Our current special exhibition “The Whole Truth… everything you always wanted to know about Jews” is based on 30 questions posed to the Jewish Museum Berlin or its staff over the past few years. In the exhibition, visitors have their own opportunity to ask questions or to leave comments on post-it notes. Some of these questions will be answered here in our blog. This month’s question is: “How does a kippah stay on?”
If a non-Jew tries on a kippah, it usually falls off. This isn’t fair, but let’s examine the circumstances more closely. When tourists visit the Jewish cemetery in Prague, all men are asked to wear a kippah. Those who travel kippah-free are requested to don a blue, sharply-creased, circular piece of paper. The precarious kippah is inevitably subjected to the winds off the Vltava and flutters away. Comparably, a non-Jewish man attending a synagogue ceremony such as a marriage or Bar Mitzvah, will usually be requested to wear a kippah. Here, a stiff yet slippery synthetic satin kippah is ubiquitous. No guest stands a chance.
What then is the secret to making a kippah stay on? It is disappointingly simple.

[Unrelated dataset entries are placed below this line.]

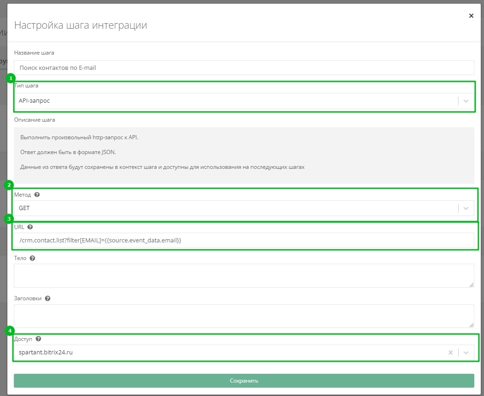Image resolution: width=484 pixels, height=396 pixels.
Task: Click the step name input field
Action: pyautogui.click(x=244, y=68)
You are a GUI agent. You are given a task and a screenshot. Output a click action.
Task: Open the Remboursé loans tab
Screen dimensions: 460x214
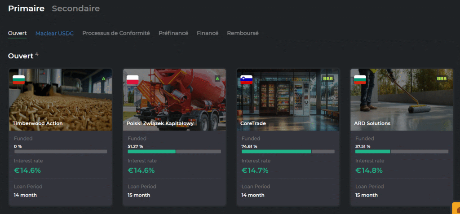[x=243, y=33]
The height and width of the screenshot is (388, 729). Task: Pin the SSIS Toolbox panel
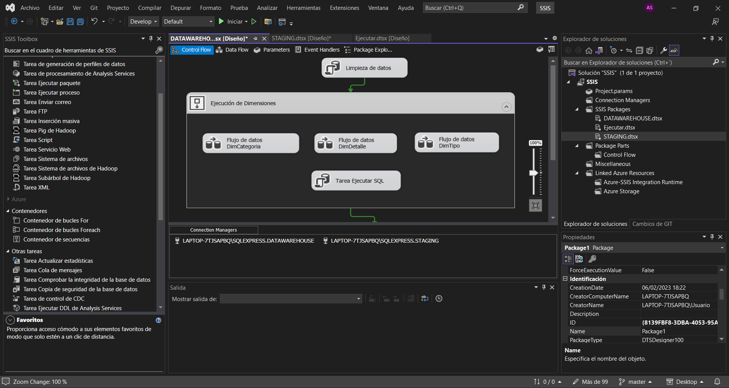coord(151,39)
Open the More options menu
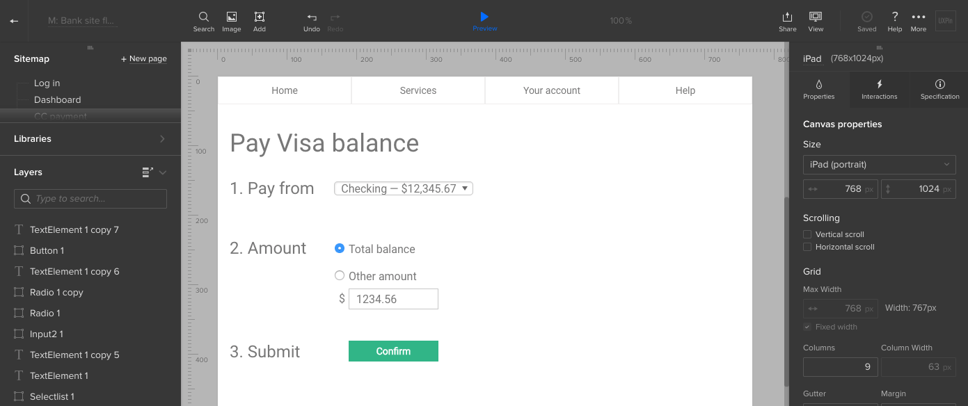Image resolution: width=968 pixels, height=406 pixels. [x=919, y=17]
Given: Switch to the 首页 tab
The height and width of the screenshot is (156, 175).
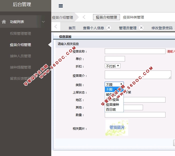Looking at the screenshot, I should (72, 28).
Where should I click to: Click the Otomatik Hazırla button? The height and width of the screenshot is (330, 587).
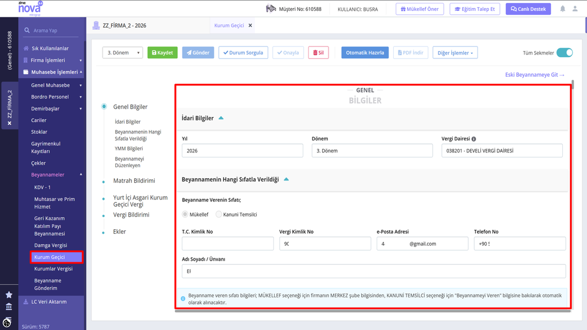pos(365,53)
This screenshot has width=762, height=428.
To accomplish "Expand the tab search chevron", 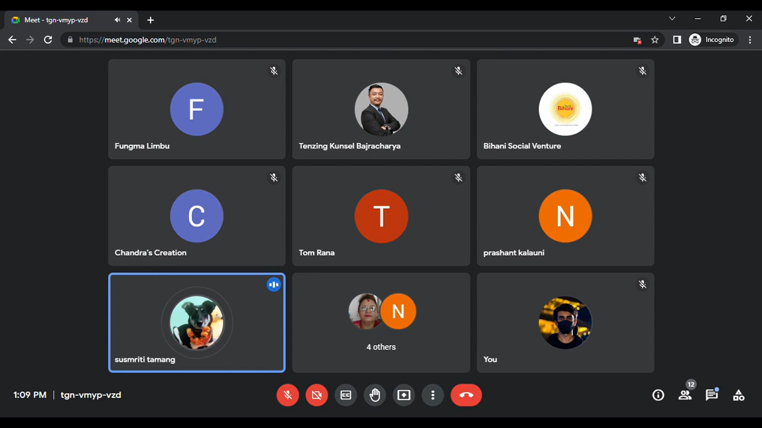I will (672, 19).
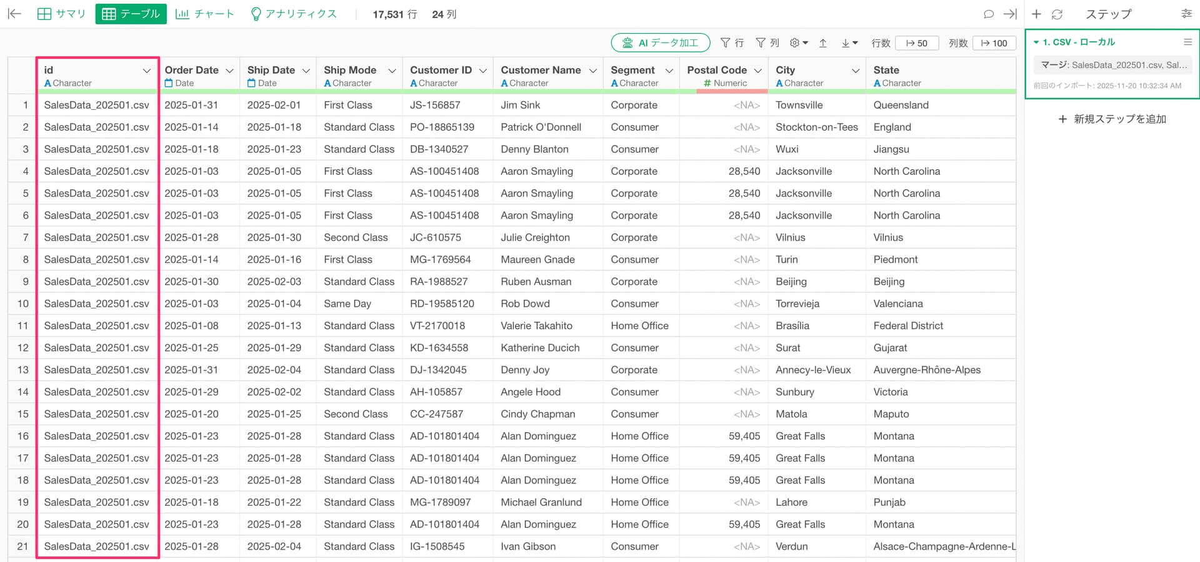Click the AI データ加工 button
Image resolution: width=1200 pixels, height=562 pixels.
pyautogui.click(x=661, y=42)
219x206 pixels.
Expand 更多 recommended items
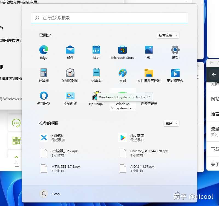pyautogui.click(x=171, y=123)
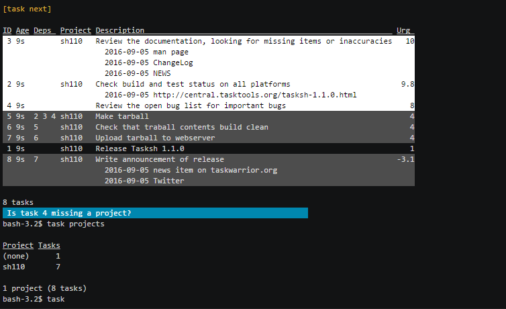
Task: Select the 'Release Tasksh 1.1.0' row
Action: pyautogui.click(x=140, y=148)
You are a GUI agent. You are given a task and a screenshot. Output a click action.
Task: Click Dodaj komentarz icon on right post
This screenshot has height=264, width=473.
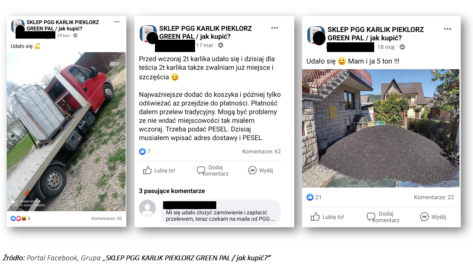(371, 217)
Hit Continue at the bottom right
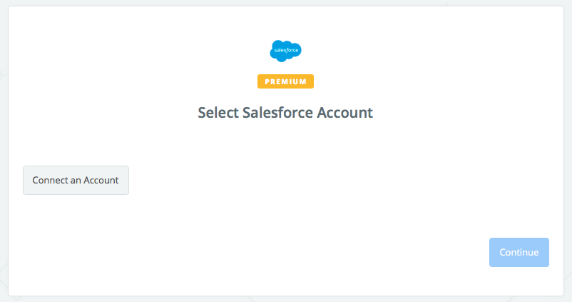572x302 pixels. point(519,252)
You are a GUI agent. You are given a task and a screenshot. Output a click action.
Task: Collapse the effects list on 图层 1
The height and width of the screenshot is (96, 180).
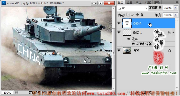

Jews who frequently wear a kippah know where to put it on their head (the crown) and tend to own kippot which have been tried, tested and are a good fit. Should they opt for one of the smaller kippah sizes (as opposed to the head-encompassing “soup bowl” style) a hair clip may be used to fasten the fabric to any available hair. This solution is not universally accepted, however, and the hair clip is rejected by staunch traditionalists. If the wearer chooses a suede kippah, bald heads happily have the advantage of a high coefficient of friction.
Should all else fail, the ultimate kippah secret is double-sided fashion tape or a dot of one-sided velcro. Please note: stick the velcro to the kippah, not to your head.